"SABARU JINNE", J’AI TOUT DE SUITE AIMÉ
LE POÈTE AMADOU LAMINE SALL À PROPOS DU ROMAN DE PAPE SAMBA KANE
Comme par cette porte de grâces connue du poète qu’il est, Amadou Lamine Sall entre dans le roman de Pape Samba Kane au contact du risque, de l’audace des structures et de la nouveauté. Ce texte, selon lui, innove, dans la maîtrise de la langue d’écriture comme dans l’articulation des thématiques. L’esthète des mots et des images, propriétaire des Editions Feu de Brousse, se laisse séduire par le roman de ce portraitiste, analyste et essayiste qui laisse défiler, au fil des tableaux et des labyrinthes, des techniques narratives aussi déroutantes qu’originales. Voilà, tel un tourbillon, « Sabaru Jinne » (le tambour du diable). Le texte est à l’impression pour paraître dans les semaines à venir.
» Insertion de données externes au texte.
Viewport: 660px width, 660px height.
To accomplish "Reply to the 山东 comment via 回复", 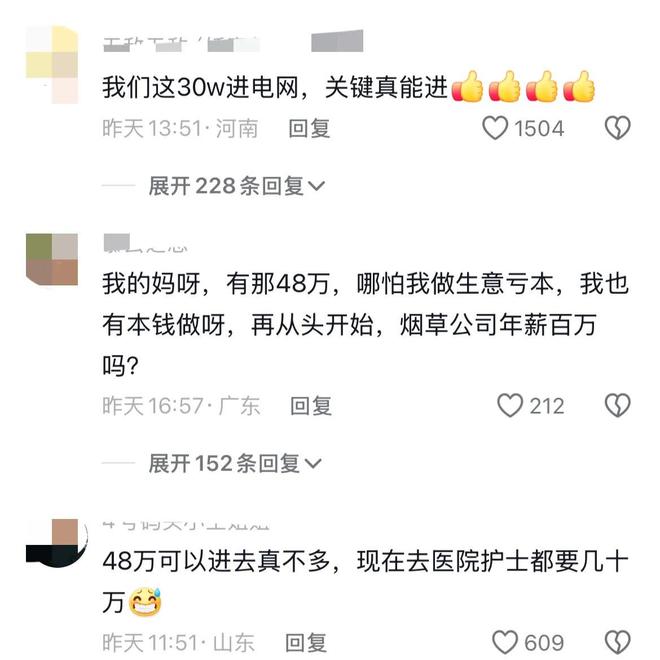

Pouvez-vous revenir sur la réception que vous avez personnellement réservée au livre de Pape Samba Kane ?
J'ai tout de suite aimé ce texte, car il était étonnant. Il est rare de trouver des textes étonnants dans notre espace littéraire d'aujourd'hui. Etonnant mais aussi bien écrit. Autre rareté.
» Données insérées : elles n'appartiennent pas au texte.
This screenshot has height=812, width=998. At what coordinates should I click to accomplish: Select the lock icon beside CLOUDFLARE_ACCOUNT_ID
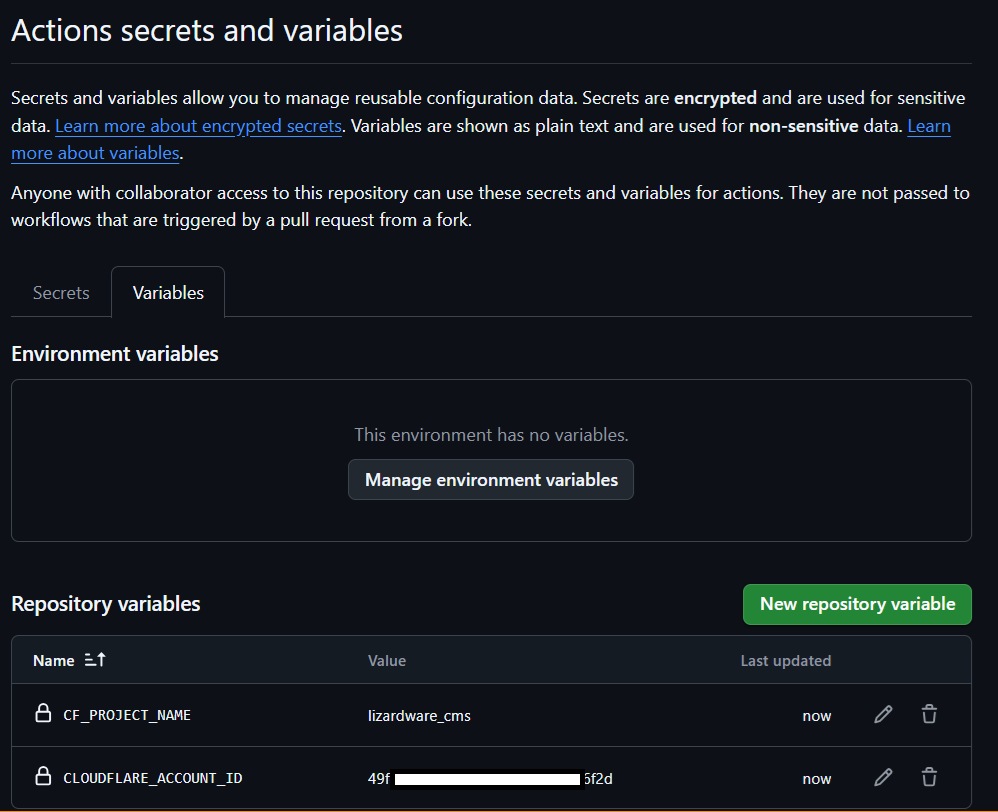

Comment avez-vous découvert ce texte ? Décrivez également votre émotion personnelle à la lecture du texte et sa qualité littéraire.
L'auteur me l'a donné à lire car, dit-il, il connait mon côté très critique et rebelle. Je l'ai gardé sans le lire. Pour une simple raison: je n'aime pas les romans, sauf ceux que des amis me conseillent ou des écrits d'écrivains dont je connais la force et le talent. J'ai fini par m'y plonger. Quand on a une grande complicité avec quelqu'un, on se dit: tiens, je vais quand même voir ce qu'il a dans le ventre. Ce n'était même plus un ventre, mais un corps entier et un esprit puissant maitrisant son art que je découvrais. La seule chose qui n'allait pas, c'est que Pape Samba Kane était dépassé par Pape Samba Kane. Son œuvre était des rafales qui s'entrecroisent ne laissant aucune marge au lecteur pour souffler. C'est un étourdissement soutenu, un étouffement continu, un enchevêtrement d'espaces et de champs de connaissances illimitées. J'avais en face de moi une forêt dense et odorante. Il fallait tailler des branches pour passer. Pape Samba Kane a accepté de le faire pour donner un beau et solide livre en mettant souvent à la poubelle son grand "je".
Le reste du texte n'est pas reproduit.